**Instructions to follow**:
Skip the pictures and restate, word for word, the lines from the one containing "624x480 pixels." to the end of the data below.

Extracted data entries
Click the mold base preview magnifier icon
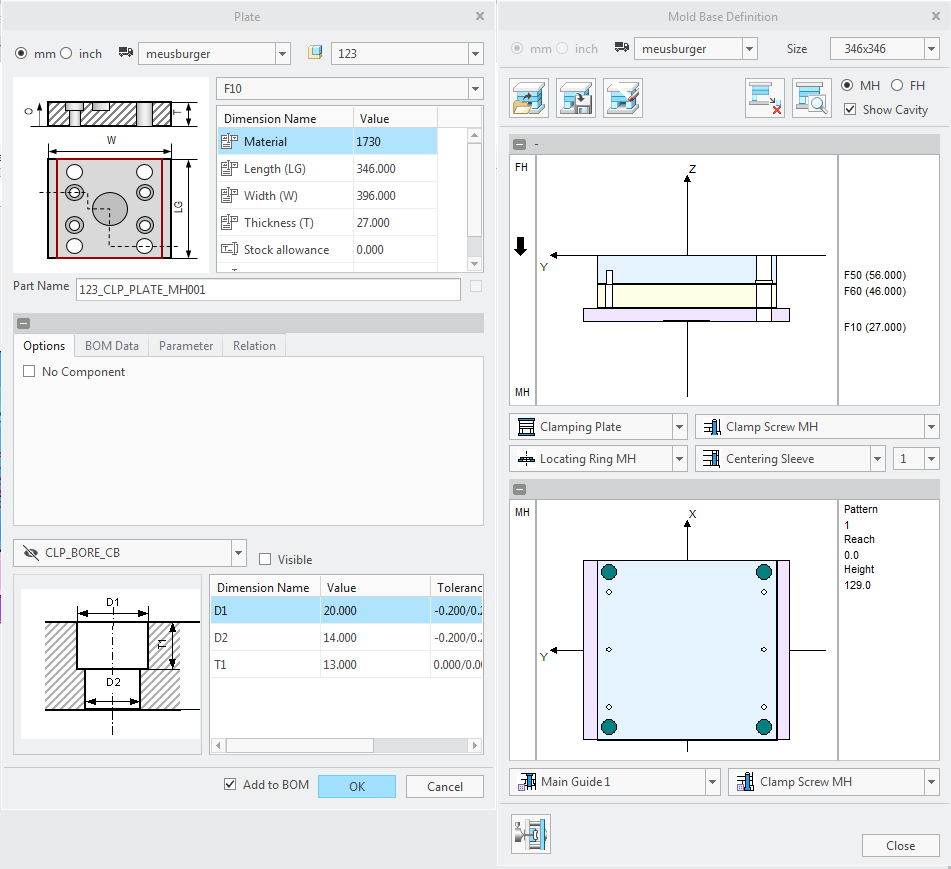point(811,98)
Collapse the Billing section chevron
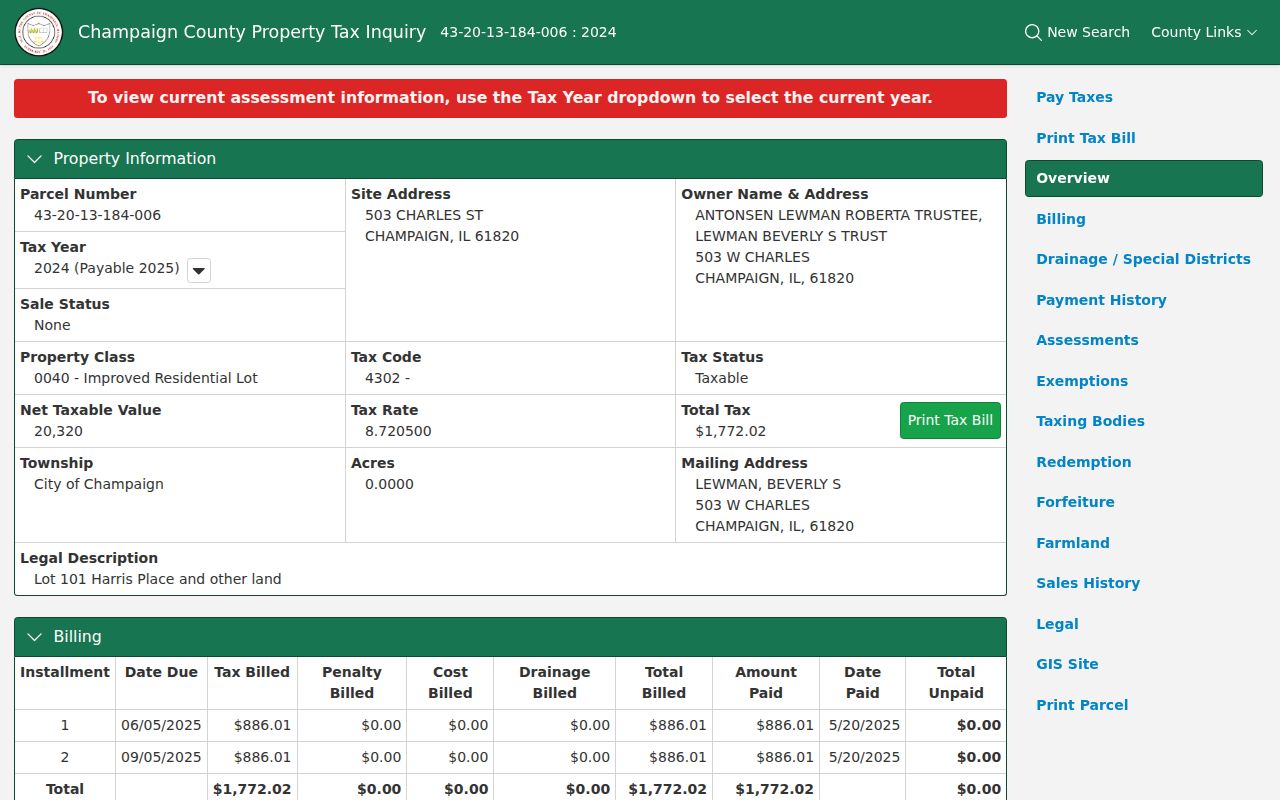The image size is (1280, 800). (35, 637)
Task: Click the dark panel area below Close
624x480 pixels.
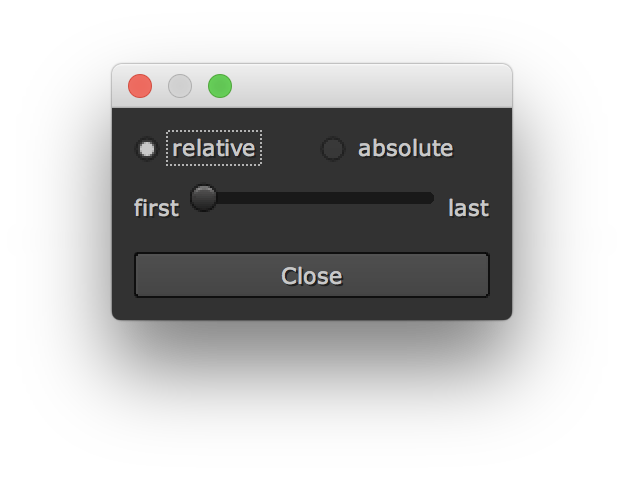Action: [x=312, y=309]
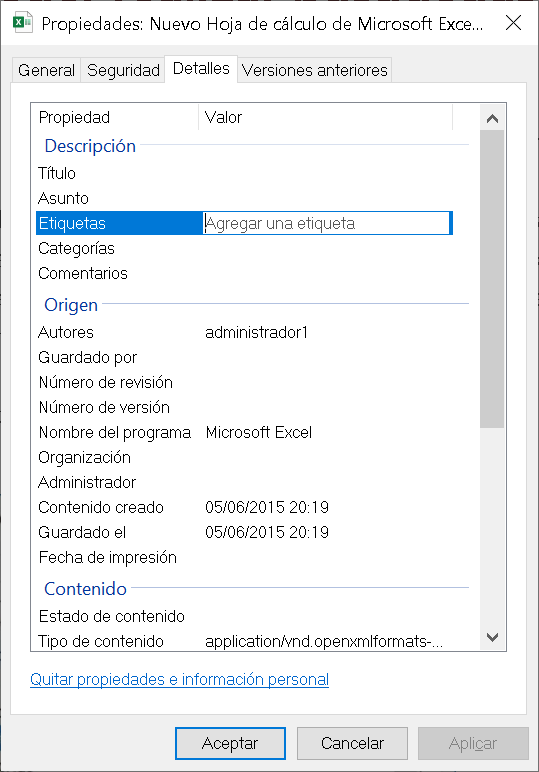Select the Título property row
Viewport: 539px width, 772px height.
point(245,173)
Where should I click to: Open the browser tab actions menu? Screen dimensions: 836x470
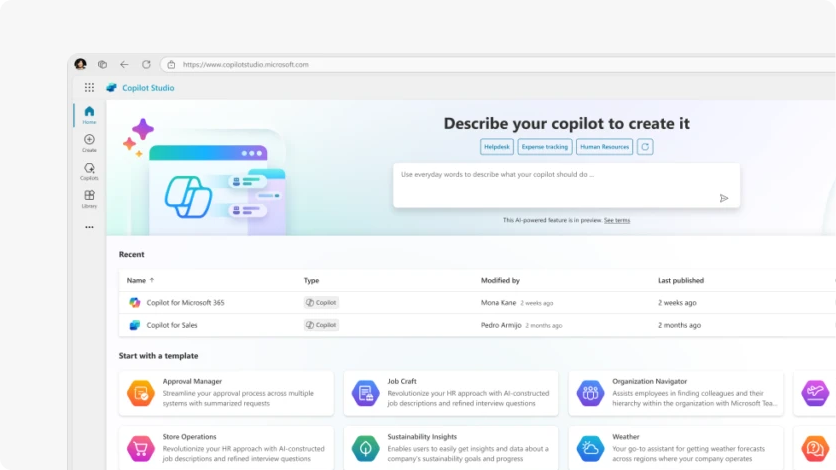(102, 64)
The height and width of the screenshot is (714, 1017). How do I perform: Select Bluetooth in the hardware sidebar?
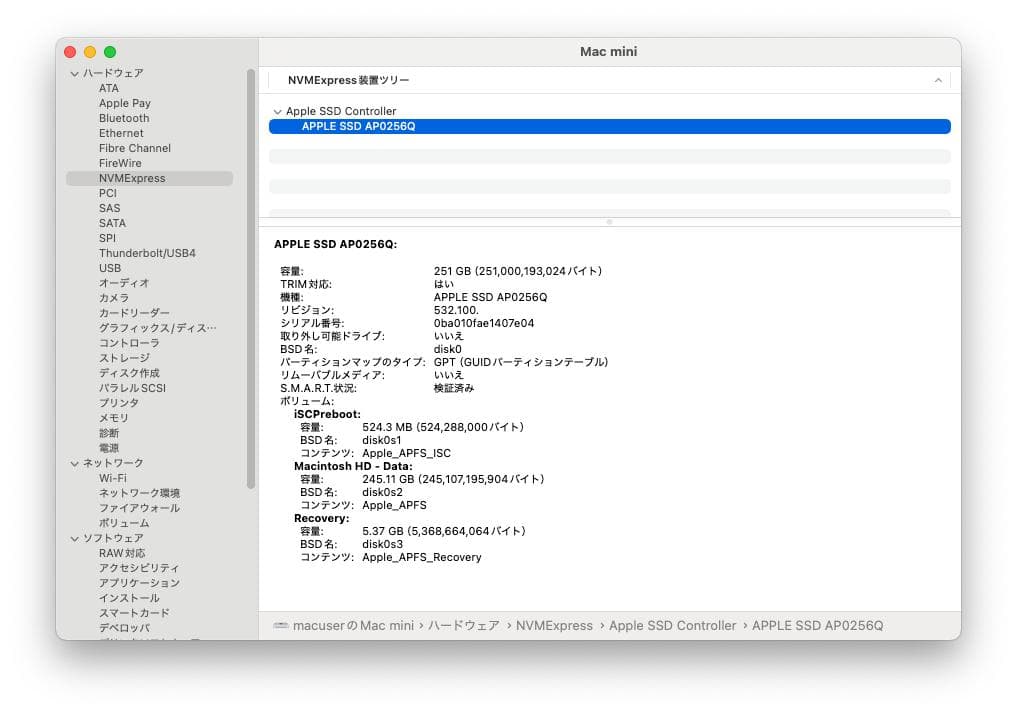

**Exercise answer**:
624x480 pixels.
Action: [x=312, y=309]
Select the Título property row
Viewport: 539px width, 772px height.
point(245,173)
Where should I click to: Open the browser tab actions menu? Screen dimensions: 836x470
(102, 64)
The height and width of the screenshot is (714, 1017). How do I perform: Select Bluetooth in the hardware sidebar?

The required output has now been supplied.